I will start from the basics. My host mom, her name is Carmen and she has cared for me throughout my time in Spain. At first glance I saw a talkative, hyper woman that would do anything to please others. This opinion of her still stands, however, I’ve noticed other details along the way. For example she has a knack for cleaning and she is easily upset by her boys who don't listen to her much. She raises her voice loud and speaks fast enough to make Bugs Bunny proud. But these things are still on the surface, there is still more to her. It turns out we actually have the same passion, or at least interest. It’s her passion and my interest. This that we share is house decorating and art in general. Her home is filled to the brim with paintings of bullfighters with red capes trying to outwit their enemy, clay models of women in beautiful dresses and glass vases that complement the room. Not too long ago she showed me the logo of the company she wanted to create, or rather was creating. A small white card with a yellow aqueduct and the shadow of a house inside it. If I can remember correctly the name was “home sweet home,” or something along those lines.
And Chloe and Caitlyn’s final project!
Another character I have come to see in my almost daily life is the man that sells lottery tickets on the left corner of the school building. He changed occasionally to another unknown face but he is there most of the time. Every time I see him he seems to always be the same, never changing. Always with long, dark grey hair pulled back into a ponytail and Harry Potter glasses perched on the bridge of his nose. It also seems that he wears the same clothes each day. But that's probably a result of him not paying a lot of attention to his clothes: a faded short sleeve button-down shirt with different patterns depending on the day and khaki pants topped off with the occasional hat. For some reason I imagine that he loves that job, even though all he does is sit there all day long. Only someone with extreme patience could pull it off. As silly as it sounds that small green box is his domain, like he wasn't born for any other purpose. He's content sitting there with his green box.
~ Zina Asante
Michael with his host mom, Gema, host sister, Lucía, and host grandmother, Carmen.
End-of-term "partners yoga"!
After living in Segovia for a couple of months I noticed how the elderly like to take things really slow and rest their legs by sitting on benches in either the Plaza Mayor or in front of the aqueduct. Being punctual I always get to where I need to be as fast as possible with no interruption. So, as a change of pace, I decided to walk behind this one elderly couple and not pass them.

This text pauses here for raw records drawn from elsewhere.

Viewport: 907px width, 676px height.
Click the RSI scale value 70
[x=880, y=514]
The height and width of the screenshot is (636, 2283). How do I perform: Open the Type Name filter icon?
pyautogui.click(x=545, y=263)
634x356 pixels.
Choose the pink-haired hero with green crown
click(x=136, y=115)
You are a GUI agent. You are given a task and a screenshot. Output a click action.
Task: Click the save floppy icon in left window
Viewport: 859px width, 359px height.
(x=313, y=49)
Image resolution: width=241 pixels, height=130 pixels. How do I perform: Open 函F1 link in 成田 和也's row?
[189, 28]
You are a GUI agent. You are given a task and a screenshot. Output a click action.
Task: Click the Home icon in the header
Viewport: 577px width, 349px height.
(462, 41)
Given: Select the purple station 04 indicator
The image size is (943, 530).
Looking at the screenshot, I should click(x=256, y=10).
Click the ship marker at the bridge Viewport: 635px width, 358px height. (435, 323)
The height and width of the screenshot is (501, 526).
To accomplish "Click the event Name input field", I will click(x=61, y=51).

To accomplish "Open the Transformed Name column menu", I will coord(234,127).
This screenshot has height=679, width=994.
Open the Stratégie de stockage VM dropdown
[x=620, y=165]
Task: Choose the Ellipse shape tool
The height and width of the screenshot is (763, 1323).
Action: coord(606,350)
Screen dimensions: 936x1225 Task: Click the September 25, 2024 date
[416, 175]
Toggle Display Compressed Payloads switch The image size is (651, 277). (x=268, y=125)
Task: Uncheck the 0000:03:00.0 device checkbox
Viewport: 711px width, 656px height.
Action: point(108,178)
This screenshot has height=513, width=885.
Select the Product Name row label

Immediately I was thinking to myself it will take ages to get to where I want to be, and I even sped up a bit to pass. However my will was stronger than my need, so I forced myself to stay behind them. Again, after five minutes watching paint dry, I came across an opening in the Calle Real where you could see the landscape of Segovia. That is when I realized the pleasure of walking slowly. Walking by in the past I was so focused on getting from point A to point B that I never really focused on the magnificent view. So, when I was slowly walking by that evening, I watched as flocks of birds went about as well as observed the rows and rows of dark brown rooftops, some with chimney smoke coming from them. Passing by this view I now took the time to look at all of the buildings; each had their own decorative elements. I also saw the statue of Juan Bravo and took into account the history of this man with a new found respect. Once reaching the Plaza Mayor I sat myself down, got comfortable, and gazed up at the Cathedral.
~ Matt Murakami
Chloe and Juana
Conchi, Alejandro, Roberto, Caitlyn with Tor, and Rúben.
We are thankful for the Proctor en Segovia extended family. Feliz día de acción de gracias. We hope you all had a Happy Thanksgiving!